Speaking to PV Tech in June at the Intersolar Europe show in Munich, Solar Frontier senior vice president Atsuhiko Hirano said that demand for the company’s modules in Japan was strong enough that Solar Frontier found it difficult to service its home country while also delivering in non-Japanese markets.  

Hirano said: “We are busy in Japan, we continue to have a lot of focus outside of Japan as well, but because of the very strong demand in Japan, we are having difficulty in allocating our product to the non-Japanese market.”

Hirano went on to say that in the past year, around 90% of Solar Frontier’s sales went to the Japanese market, with an additional significant backlog of orders. 

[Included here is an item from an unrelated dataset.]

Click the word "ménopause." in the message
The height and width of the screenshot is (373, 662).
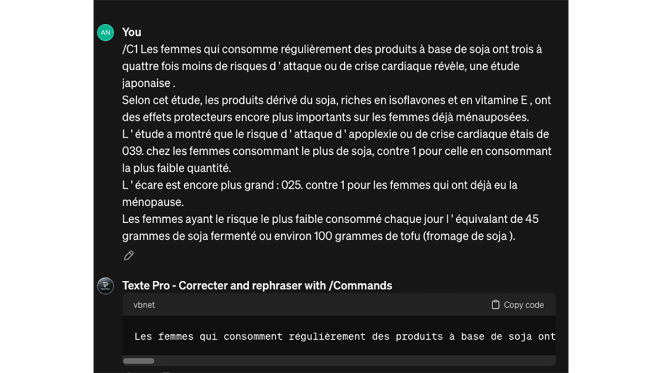point(152,202)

The new factory will not only serve to meet existing demand for modules, but, the company claims, it will also serve as a “blueprint for future production facilities”. The main idea is that by building a relatively small facility such as the 150MW Tohoku plant the company will gain knowledge and experience of building facilities as geographically close to the markets it is intended to serve as possible. 

Solar Frontier’s chief technology officer Satoru Kuriyagawa also told PV Tech that the design and construction of the facility is modular, meaning that factories built in future from the same blueprint could be scaled appropriately to be larger or smaller than the 150MW Tohoku plant, depending on what is deemed necessary to serve the particular market of each region where a factory is located. This is seen to be increasingly important as the company has recently made clear its intent to expand into new markets including the UK, where it will develop an 8.1MW solar farm in the west of England, announced last week.

“The upcoming Tohoku Plant is a blueprint for future production facilities,” confirmed Kuriyagwa in a written statement yesterday. 

“Harnessing the latest technology from our world-record-setting Atsugi Research Center, we are targeting the production of CIS thin-film modules with conversion efficiency of over 15% at best-in-class production costs. The modularity of our new production lines will also enable us to deploy new factories faster and more efficiently in the future.” 

Kuriyagawa said construction is on track to meet the facility's scheduled opening date, March 2015.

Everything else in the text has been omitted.